> **Quoted text**
Compositional Sparsity as an Inductive Bias for Neural Architecture Design

Published 14 May 2026 in cs.LG and cs.AI | (2605.14764v1)

Abstract: Identifying the structural priors that enable Deep Neural Networks (DNNs) to overcome the curse of dimensionality is a fundamental challenge in machine learning theory. Existing literature suggests that effective high-dimensional learning is driven by compositional sparsity, where target functions decompose into constituents supported on low-dimensional variable subsets. To investigate this hypothesis, we combine Information Filtering Networks (IFNs), which extract sparse dependency structures via constrained information maximisation, with Homological Neural Networks (HNNs), which map the inferred topology into fixed-wiring sparse neural graphs. We formalise the design principles underlying this construction and present an interpretable pipeline in which abstraction emerges through hierarchical composition. HNNs are orders of magnitude sparser than standard DNNs and require only minimal hyperparameter tuning. On synthetic tasks with known sparse hierarchies, HNNs recover the underlying compositional structure and remain stable in regimes where dense alternatives degrade as dimensionality increases. Across a broad suite of real-world datasets, HNNs consistently match or outperform dense baselines while using far fewer parameters, exhibiting lower variance and showing reduced sensitivity to hyperparameters.

Abstract PDF Upgrade to Chat

Authors (4)

> **Data lines**
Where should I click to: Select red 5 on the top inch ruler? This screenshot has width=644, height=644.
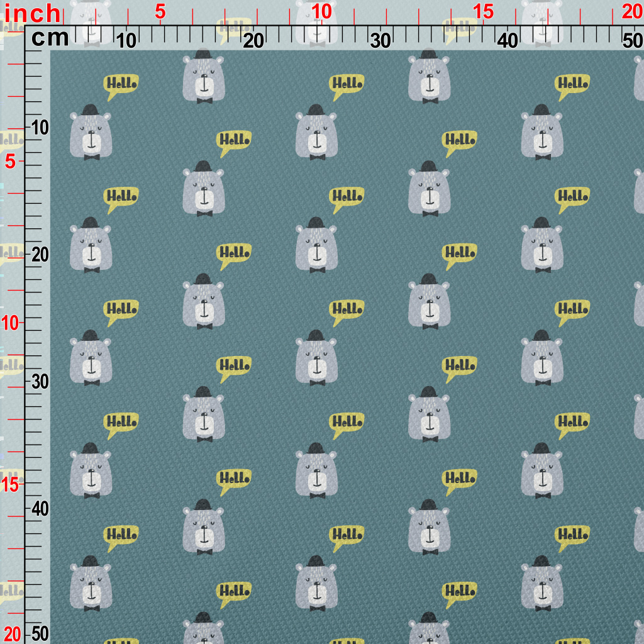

> **Given problem**
Please answer from the abstract on compositional sparsity: what role does it give to Information Filtering Networks?

> **Exercise result**
They extract sparse dependency structures through constrained information maximisation.